Sachs then said, “Of course, Mr. Geddes here will have to juggle the case with his own trial.” Giving him a dark look. She was referring to the break-in at her town house in Brooklyn, whose mission presumably was to find information about SSD. She explained that, ironically, it had been Geddes, not 522, who’d dropped the receipt that had led her to SSD. He regularly hung out at the coffee shop in Midtown, from which he kept up a furtive surveillance of the Gray Rock, noting the comings and goings of Sterling and other employees and customers.
Geddes said fervently, “I’ll do whatever’s necessary to stop SSD. I don’t care what happens to me. I’ll happily be the sacrificial lamb if it brings back our individual rights.”
Rhyme respected his moral courage but decided he needed more quotable lines.
The activist began to lecture them now—reiterating much of what Sachs had reported earlier—about the arachnid sweep of SSD and other data miners, the death of privacy in the country, the risk to democracy.
“Okay, we’ve got the paperwork,” Rhyme interrupted the tiresome rant. “We’ll have a little talk with our own lawyers and, if they say everything’s in order, I’m sure you’ll be getting a care package by your deadline.”
The doorbell rang.
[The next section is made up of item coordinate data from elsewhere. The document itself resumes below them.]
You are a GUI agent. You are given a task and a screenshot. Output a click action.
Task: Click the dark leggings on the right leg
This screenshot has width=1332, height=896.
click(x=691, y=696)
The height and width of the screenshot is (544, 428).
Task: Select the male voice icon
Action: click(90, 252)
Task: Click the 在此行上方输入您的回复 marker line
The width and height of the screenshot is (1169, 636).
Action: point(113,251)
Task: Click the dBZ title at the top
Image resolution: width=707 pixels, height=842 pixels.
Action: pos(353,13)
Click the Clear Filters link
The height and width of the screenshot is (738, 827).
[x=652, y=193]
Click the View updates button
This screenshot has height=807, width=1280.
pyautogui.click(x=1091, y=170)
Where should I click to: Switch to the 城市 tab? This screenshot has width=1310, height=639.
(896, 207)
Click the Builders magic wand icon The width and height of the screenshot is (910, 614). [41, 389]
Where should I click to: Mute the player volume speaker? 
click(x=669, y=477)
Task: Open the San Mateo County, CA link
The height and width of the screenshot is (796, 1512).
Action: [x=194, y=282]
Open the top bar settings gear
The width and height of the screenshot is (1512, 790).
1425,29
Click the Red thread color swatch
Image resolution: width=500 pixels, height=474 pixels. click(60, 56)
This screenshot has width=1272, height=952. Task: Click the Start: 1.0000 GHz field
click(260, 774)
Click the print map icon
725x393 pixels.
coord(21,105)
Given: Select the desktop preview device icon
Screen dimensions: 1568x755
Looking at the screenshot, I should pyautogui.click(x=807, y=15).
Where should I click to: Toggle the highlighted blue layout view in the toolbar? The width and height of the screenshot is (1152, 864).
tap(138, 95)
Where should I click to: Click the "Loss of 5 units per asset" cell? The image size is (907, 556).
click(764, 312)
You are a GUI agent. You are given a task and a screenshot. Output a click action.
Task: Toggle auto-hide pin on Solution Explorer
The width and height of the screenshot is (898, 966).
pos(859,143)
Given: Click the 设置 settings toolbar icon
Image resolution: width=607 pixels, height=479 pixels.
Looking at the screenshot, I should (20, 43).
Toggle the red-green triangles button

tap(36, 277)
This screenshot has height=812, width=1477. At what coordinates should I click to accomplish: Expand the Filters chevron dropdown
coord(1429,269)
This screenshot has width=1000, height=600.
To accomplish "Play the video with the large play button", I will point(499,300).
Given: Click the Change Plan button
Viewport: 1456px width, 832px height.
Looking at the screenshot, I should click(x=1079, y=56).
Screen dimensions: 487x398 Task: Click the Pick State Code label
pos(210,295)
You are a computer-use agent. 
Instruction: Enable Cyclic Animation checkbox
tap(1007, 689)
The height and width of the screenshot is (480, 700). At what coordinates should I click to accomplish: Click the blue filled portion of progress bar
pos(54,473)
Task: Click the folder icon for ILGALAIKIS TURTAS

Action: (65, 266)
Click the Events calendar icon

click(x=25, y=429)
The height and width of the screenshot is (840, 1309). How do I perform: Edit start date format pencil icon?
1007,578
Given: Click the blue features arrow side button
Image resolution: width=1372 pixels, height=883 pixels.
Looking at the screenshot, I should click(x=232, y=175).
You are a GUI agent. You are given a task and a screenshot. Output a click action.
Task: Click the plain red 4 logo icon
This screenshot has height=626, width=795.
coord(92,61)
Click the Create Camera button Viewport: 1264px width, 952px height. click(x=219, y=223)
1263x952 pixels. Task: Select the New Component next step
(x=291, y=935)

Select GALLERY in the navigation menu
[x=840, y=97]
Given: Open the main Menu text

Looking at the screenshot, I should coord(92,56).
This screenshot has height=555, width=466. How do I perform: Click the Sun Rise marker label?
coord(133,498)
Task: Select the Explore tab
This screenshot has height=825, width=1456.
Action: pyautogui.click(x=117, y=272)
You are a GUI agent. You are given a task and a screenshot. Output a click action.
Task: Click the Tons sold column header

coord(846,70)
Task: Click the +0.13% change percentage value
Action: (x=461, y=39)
Once, twice. Then loud knocking.
“Oh, brother. Goddamn Grand Central Station . . . What now?”
Thom went to the door. He returned a moment later with a short, confident-looking man in a black suit and white shirt. “Captain Rhyme.”
The criminalist turned his wheelchair to face Andrew Sterling, whose calm green eyes registered no surprise whatsoever at the criminalist’s condition. Rhyme suspected that his own Compliance dossier documented the accident and his life afterward in considerable detail, and that Sterling would have boned up on the particulars before he arrived here.
“Detective Sachs, Officer Pulaski.” He nodded to them, then returned to Rhyme.
Behind him were Sam Brockton, the SSD Compliance director, and two other men, who were dressed conservatively. Neat hair. They could have been congressional aides or corporate middle managers, though Rhyme was not surprised to learn they were lawyers.
“Hello, Cal,” Brockton said, looking over Geddes wearily. The Privacy Now man glared back.
Sterling said in a soft voice, “We found out what Mark Whitcomb did.” Despite his diminutive stature, Sterling was imposing in person, with the vibrant eyes, the perfectly straight posture, the unflappable voice. “I’m afraid he’s out of a job. For starters.”
“Because he did the right thing?” Pulaski snapped.
Sterling’s face continued to show no emotion. “And I’m afraid too the matter’s not over with yet.” A nod to Brockton.
“Serve them,” the Compliance director snapped to one of the attorneys. The man handed out his own batch of blue-backed documents.
“More?” Rhyme commented, nodding at the second set of paperwork. “All this reading. Who’s got the time?” He was in a good mood, still elated that they’d stopped 522 and that Amelia Sachs was safe.
The sequel turned out to be a court order forbidding them to give Geddes any computers, disks, documents or any material of any kind relating to the Compliance operation. And to turn over to the government any such material in their possession.